One thing that’s constantly annoyed me about anything video-related is the little progress slider tracker thing. Even for a short video, I always end up on the wrong spot. YouTube has the little coverflow-esque window which gives little snapshots to help, and Apple has their drag down to do precision adjustment, but in the end the experience is far from optimal. This is especially unsuitable because moreso in lectures than perhaps in any other type of content, you really want to be able to step back and go over some little thing again. Having to risk cognitive derailment just to go over something you don’t quite get can’t possibly be good (actually, for long videos in general, it would be a good idea to snap the slider to the nearest camera/scene change which wouldn’t be hard to find with basic computer vision, since that’s in general, where I want to go). But for this specific application, the canvas itself makes perhaps the greatest navigatory tool of all. The format is just a perpetually amended canvas with redactions rare, and the most sensible way to navigate is by literally clicking on the region that needs explanation.
But having a linear representation of time is useful for pacing, and to keep track of things when there isn’t always a clear relationship between the position of the pen and time. A more useful system would have to be something more than just a solid gradient bar crawling across the bottom edge of the screen, because it would also convey where in the content the current step belongs. This is something analogous to the way YouTube shows a strip of snapshots when thumbing through the slider bar, but in a video-lecture setting we have the ability to automatically and intelligently build populate the strip with with specific and useful information.
From this foundation we can imagine looking at the entire lecture in it’s final end state, except with the handwriting grayed out. The user can simply circle or brush over the regions which might seem less trivial, and the interface could automatically stitch together a customized lecture at just the right pacing, playing back the work correlated with audio annotations. On top of that, the user can interact with the lecture by contributing his or her own annotations or commentary, so that learning isn’t confined to the course syllabus.

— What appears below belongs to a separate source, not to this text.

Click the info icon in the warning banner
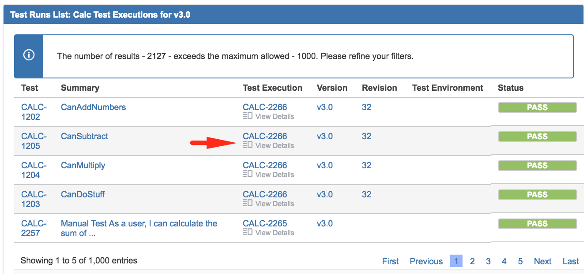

Now, this project, or at least its goals evolved from an idea to vectorize Khan Academy. None of these truly requires a vector input source, in fact many of the ideas would be more useful implemented with raster processing and filters, by virtue of having some possibility of broader application. I think it may actually be easier to do it with the raster method, but I think, if this is possible at all, it’d be cooler to do it using a vector medium. Even if having a vector source was a prerequisite, it’d probably be easier to patch up a little scratchpad-esque app to record mouse coordinates and to re-create lectures rather than fiddling with SimpleCV in order to form some semblance of a faithful reproduction of the source.
I’ve had quite a bit to do in the past few months, and that’s been reflected in the kind of work I’m doing. I guess there’s a sort of prioritization of projects which is going on now, and this is one of those which has perennially sat on the top of the list, unperturbed. I’ve been busy, and that’s led to this wretched mentality to avoid anything that would take large amounts of time, and I’ve been squandering my time on small and largely trivial problems (pun not intended).
At this point, the processing is almost done, I’d say about 90%, so I don’t have much time to say anything else. I really want this to work out, but of course, it might not. Whatever happens, It’s going to be something.